Underworld: Evolution Movie Review
Beginning for beginners with a flashback to 1202 A.D. where two siblings - Marcus (Tony Curran), the original vampire, and William (Brian Steele), the first Lycan - are battling each other in a frosty village, the film does much to quickly remind us of its vampirical mythology. Marcus is betrayed by Viktor (Bill Nighy), stored away in the vaults of the family mansion, and William is trapped in a steel coffin for all of eternity. The twins are separated. With this effective piece of prehistory portrayed with some pizzazz and a lot of furrow-browed earnestness, director Len Wiseman treats us then to a series of flashbacks from the original film. Selene (Kate Beckinsale) has killed Viktor and his blood has revived a hybrid Marcus, now with wings. What he wants, and the very nature of his resurrection, are muddily explained in a film whose plot is too convoluted to be enjoyed, but whose occasional sparks of light work hard to make it float.
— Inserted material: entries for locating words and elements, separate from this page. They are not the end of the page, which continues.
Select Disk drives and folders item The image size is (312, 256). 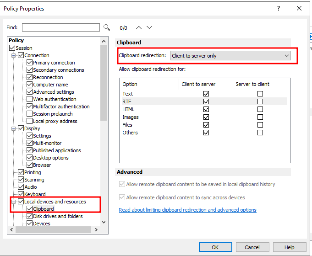click(x=58, y=216)

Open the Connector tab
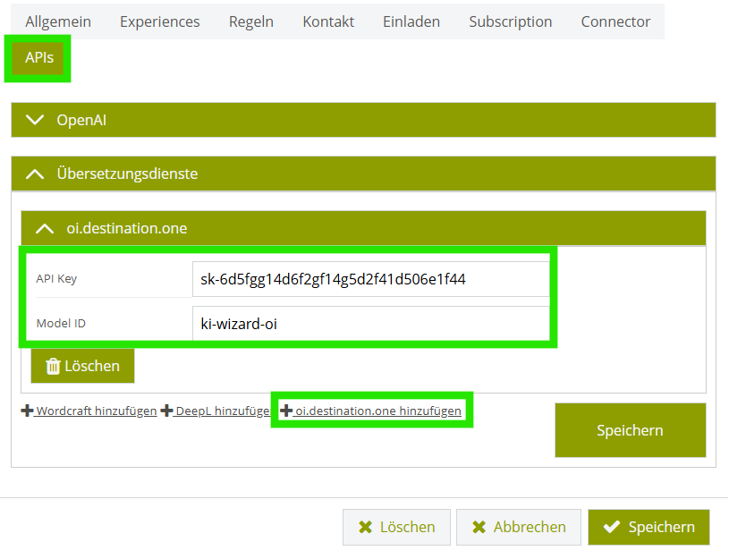click(x=615, y=21)
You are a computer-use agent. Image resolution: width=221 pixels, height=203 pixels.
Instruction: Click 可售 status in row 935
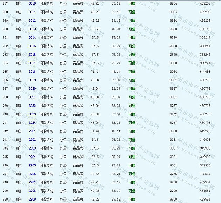[x=132, y=72]
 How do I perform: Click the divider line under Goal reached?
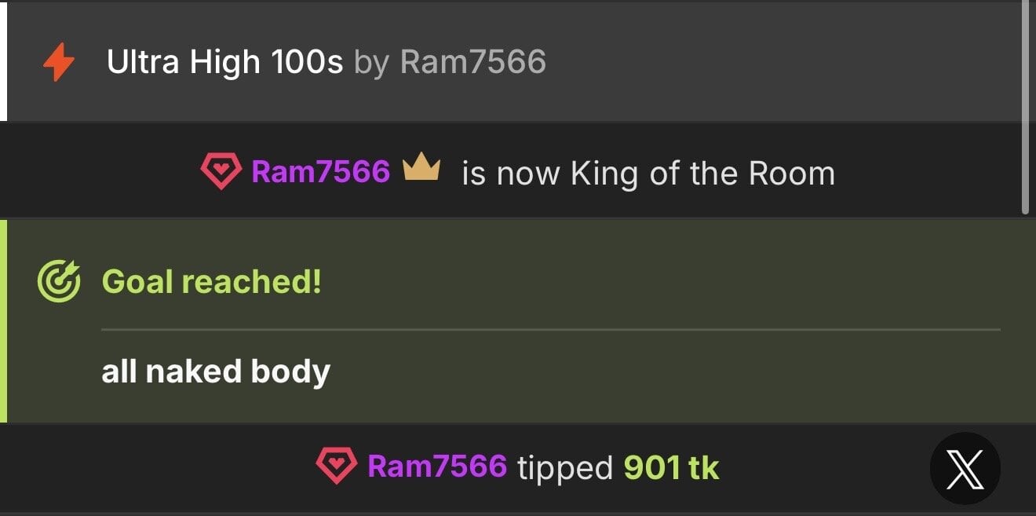point(549,330)
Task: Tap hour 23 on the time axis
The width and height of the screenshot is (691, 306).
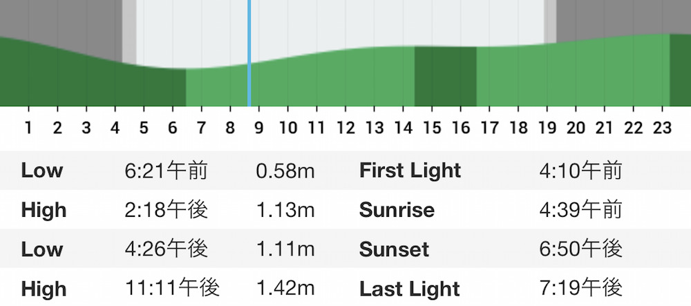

It is almost redundant to accuse Underworld: Evolution of being an unoriginal mishmash of The Matrix, Blade, and certainly Night Watch, but nonetheless this is definitely the case. Yet for what it is, and for where it fits in the pantheon of great or not-so-great sexy vampire movies, it is perfectly agreeable. It is not good, but it does have its moments. Some of the set pieces are truly impressive; Marcus's winged attack on Selene and Michael's (Scott Speedman) truck is exciting stuff, and the look of the film is admittedly interesting and consistent with the original. Performances are OK, too. As Selene, Beckinsale might be onto something with her bright blue contacts and emotionless Britishness. I don't know if it's acting, but there is a certain charisma in it. Speedman is serviceable, as workmanlike as one expects, but his character is unneeded in a film that barely acknowledges his existence. Michael is a plot device, there to die, be resuscitated, and save the day, oh, and of course make for some nice soft-focus lovemaking. During all of this, stage actor Derek Jacobi lends an unnecessary air of dignity to the affair, an air that is in fact the film's greatest failing.
With its confused octopus plotting and copious splatterings of blood, a little levity would not have gone astray. Alas, Wiseman and writer Danny McBride have created a film that is entirely humorless. Where is Buffy when you need her? Whether or not this film is better than the original Underworld is as moot a point as this review: It would be like comparing apples with apples -- from the same orchard. The only difference is the setting; if the 2003 movie was a city mouse, this is perhaps a country mouse. If you liked staying with the city mouse, you will probably enjoy these more rural settings. For me, Underworld: Evolution may not be a new breed of woe, but it's hard to drum up the enthusiasm to call it anything more than a hybrid of unnecessary and average.
I always bathe with my latex bodysuit and my shotgun, too.